• MATERIAL FOR THE TASK:

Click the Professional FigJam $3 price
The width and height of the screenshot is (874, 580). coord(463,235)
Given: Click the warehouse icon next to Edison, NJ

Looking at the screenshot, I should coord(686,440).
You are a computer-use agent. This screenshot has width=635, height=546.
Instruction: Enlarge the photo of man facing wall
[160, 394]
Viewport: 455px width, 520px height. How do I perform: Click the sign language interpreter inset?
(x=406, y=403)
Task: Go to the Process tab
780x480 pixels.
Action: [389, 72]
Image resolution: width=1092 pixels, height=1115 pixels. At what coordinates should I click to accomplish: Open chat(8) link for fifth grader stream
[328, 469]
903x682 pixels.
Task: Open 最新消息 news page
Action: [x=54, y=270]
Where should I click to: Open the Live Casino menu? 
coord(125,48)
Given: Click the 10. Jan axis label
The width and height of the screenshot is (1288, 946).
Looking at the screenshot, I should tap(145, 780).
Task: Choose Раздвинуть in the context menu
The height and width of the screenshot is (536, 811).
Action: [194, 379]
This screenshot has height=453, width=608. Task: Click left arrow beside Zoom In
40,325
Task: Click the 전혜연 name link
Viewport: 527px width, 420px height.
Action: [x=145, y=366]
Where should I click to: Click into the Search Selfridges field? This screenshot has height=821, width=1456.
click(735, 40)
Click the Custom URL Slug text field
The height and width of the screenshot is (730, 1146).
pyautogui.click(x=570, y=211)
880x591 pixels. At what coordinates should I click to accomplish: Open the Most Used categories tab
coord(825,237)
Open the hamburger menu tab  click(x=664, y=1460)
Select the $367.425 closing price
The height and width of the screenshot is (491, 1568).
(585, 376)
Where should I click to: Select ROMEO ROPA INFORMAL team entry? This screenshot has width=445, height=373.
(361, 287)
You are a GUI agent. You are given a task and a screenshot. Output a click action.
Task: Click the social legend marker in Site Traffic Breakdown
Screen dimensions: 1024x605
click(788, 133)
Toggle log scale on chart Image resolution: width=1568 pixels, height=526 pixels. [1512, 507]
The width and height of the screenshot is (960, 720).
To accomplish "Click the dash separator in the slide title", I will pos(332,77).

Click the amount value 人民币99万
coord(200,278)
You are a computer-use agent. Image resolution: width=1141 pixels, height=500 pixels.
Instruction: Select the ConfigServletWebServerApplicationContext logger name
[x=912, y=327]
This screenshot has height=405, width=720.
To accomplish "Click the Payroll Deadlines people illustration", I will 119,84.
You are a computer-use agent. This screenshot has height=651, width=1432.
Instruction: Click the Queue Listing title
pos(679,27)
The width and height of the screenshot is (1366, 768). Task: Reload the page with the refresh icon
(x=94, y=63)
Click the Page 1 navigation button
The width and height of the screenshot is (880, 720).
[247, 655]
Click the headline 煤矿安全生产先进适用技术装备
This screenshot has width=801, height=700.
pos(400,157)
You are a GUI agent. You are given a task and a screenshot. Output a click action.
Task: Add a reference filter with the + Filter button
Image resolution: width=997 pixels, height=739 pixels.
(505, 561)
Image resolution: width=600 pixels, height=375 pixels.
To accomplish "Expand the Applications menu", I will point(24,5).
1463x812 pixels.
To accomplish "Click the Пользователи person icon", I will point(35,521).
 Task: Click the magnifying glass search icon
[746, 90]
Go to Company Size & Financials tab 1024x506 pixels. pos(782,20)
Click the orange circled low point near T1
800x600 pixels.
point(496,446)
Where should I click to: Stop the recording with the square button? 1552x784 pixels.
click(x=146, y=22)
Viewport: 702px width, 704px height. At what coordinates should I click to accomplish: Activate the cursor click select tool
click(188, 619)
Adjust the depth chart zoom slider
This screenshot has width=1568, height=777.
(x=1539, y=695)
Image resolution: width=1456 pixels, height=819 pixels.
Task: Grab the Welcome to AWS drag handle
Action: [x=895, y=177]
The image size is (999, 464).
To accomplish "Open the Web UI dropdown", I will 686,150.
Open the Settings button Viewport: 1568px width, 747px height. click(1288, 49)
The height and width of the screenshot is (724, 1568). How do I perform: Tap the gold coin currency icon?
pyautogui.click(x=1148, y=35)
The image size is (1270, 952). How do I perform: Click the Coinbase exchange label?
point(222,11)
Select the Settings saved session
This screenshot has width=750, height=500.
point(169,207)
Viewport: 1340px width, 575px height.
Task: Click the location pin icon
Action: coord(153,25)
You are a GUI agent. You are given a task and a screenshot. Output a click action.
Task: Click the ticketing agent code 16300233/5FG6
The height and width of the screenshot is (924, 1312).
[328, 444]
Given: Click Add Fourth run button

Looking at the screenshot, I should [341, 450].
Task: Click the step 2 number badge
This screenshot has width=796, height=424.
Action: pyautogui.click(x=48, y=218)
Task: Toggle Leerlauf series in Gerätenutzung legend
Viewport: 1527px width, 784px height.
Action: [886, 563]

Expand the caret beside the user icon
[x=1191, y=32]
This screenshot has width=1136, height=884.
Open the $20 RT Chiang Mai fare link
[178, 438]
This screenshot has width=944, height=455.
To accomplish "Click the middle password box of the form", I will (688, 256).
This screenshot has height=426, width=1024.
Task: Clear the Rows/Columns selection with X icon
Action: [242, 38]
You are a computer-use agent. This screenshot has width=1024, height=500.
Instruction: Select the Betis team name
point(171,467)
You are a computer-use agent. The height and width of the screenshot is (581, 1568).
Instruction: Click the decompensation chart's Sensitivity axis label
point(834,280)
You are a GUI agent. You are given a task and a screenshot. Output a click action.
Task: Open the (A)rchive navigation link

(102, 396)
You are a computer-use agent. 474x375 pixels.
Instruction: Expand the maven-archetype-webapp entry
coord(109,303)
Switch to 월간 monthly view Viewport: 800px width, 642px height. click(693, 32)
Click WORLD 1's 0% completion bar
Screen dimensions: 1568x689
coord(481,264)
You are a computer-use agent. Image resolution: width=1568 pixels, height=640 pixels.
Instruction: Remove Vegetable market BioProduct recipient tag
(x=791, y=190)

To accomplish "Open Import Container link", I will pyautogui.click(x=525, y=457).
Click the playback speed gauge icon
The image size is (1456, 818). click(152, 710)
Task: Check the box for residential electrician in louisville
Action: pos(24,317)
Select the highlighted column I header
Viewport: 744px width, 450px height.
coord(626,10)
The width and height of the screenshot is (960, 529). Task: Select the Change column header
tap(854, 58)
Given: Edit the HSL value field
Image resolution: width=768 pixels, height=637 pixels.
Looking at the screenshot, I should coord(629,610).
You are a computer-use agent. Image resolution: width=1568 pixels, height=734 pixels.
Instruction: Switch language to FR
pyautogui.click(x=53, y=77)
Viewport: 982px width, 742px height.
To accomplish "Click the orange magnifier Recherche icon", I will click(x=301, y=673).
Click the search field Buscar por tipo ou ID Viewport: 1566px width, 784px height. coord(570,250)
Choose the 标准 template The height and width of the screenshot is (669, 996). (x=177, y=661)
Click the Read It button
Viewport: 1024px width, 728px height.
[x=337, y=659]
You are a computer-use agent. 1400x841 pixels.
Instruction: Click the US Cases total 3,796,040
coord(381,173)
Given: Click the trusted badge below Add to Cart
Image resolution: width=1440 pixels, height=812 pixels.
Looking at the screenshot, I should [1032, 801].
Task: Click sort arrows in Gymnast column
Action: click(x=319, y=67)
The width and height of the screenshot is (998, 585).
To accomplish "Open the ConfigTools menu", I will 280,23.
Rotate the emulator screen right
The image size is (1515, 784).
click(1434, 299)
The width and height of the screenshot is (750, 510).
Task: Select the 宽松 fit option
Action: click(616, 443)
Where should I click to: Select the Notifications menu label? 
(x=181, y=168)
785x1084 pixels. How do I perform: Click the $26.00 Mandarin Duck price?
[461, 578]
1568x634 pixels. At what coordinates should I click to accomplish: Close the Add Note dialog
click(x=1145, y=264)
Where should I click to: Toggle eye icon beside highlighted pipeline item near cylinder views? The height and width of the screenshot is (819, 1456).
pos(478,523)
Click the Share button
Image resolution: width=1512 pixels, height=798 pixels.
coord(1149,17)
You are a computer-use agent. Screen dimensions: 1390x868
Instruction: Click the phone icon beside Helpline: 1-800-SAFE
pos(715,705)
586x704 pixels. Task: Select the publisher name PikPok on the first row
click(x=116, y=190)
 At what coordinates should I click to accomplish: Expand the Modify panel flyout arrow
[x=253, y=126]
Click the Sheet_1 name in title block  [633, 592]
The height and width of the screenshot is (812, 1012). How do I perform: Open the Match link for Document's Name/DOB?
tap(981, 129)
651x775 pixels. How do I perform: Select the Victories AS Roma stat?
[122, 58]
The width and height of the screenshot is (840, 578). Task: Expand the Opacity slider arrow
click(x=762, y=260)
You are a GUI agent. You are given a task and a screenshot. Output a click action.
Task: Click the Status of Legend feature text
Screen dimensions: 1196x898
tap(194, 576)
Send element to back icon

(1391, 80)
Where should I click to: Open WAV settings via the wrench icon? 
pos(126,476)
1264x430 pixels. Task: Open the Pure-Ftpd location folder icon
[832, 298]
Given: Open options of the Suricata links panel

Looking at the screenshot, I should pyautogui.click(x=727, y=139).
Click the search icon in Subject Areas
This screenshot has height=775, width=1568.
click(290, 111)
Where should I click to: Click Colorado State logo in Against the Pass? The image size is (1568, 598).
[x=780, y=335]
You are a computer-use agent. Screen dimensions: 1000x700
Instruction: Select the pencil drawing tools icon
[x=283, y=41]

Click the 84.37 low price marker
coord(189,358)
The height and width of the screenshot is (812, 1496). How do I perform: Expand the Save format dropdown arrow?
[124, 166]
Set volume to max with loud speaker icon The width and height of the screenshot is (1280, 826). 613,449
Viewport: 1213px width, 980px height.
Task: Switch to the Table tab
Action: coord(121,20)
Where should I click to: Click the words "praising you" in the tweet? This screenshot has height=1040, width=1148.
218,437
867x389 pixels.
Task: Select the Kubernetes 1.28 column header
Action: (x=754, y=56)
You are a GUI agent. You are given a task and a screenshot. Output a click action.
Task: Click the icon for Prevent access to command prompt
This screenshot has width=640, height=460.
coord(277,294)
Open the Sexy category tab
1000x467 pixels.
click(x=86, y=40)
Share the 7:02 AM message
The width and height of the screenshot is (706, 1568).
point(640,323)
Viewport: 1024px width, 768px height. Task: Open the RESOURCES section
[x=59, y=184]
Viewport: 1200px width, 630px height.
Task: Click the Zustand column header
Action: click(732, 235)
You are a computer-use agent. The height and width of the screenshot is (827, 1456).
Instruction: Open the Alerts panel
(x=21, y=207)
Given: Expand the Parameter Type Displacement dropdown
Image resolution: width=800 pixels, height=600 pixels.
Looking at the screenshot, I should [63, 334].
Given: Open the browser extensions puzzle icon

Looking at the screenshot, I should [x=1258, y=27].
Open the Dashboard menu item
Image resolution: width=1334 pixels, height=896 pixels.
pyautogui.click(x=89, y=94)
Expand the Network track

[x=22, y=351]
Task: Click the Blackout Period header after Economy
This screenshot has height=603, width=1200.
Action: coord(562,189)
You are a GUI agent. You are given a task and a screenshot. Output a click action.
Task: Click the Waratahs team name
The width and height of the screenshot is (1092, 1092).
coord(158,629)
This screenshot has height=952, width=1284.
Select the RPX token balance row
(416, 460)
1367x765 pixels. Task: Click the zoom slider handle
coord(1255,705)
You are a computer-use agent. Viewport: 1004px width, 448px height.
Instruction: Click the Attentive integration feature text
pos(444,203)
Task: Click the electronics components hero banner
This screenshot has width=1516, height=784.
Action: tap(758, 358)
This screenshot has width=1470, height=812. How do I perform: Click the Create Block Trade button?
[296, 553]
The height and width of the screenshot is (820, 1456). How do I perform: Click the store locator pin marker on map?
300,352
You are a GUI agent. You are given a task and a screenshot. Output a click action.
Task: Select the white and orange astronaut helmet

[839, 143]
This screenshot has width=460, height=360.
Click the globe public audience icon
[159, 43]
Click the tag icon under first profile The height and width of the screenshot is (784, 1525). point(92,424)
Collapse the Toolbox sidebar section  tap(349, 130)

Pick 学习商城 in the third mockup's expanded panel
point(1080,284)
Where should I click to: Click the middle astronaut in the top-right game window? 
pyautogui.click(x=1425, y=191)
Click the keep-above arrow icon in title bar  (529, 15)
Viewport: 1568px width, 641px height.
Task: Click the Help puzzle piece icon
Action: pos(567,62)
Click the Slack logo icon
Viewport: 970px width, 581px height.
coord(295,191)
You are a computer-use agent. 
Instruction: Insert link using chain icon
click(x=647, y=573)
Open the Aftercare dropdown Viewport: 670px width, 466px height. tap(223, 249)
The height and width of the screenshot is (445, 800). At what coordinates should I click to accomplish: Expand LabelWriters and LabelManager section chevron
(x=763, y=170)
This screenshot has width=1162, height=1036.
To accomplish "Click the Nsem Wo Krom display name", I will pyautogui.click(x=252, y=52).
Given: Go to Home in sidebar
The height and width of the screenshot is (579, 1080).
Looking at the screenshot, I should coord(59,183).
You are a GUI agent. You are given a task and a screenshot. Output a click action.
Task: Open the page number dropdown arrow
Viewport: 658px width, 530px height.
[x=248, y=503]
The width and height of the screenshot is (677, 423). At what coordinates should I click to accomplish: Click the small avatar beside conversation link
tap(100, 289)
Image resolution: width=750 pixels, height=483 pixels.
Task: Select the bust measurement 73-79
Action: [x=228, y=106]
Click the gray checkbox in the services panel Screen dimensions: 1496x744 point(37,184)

• DIRECTIONS:
Copy out the listing lines starting with the one containing "has width=635, height=546." and ending with the one containing "Action: [389, 72]", both included.

• FINAL RESULT:
You are a computer-use agent. This screenshot has width=635, height=546.
Instruction: Enlarge the photo of man facing wall
[160, 394]
Viewport: 455px width, 520px height. How do I perform: Click the sign language interpreter inset?
(x=406, y=403)
Task: Go to the Process tab
780x480 pixels.
Action: [389, 72]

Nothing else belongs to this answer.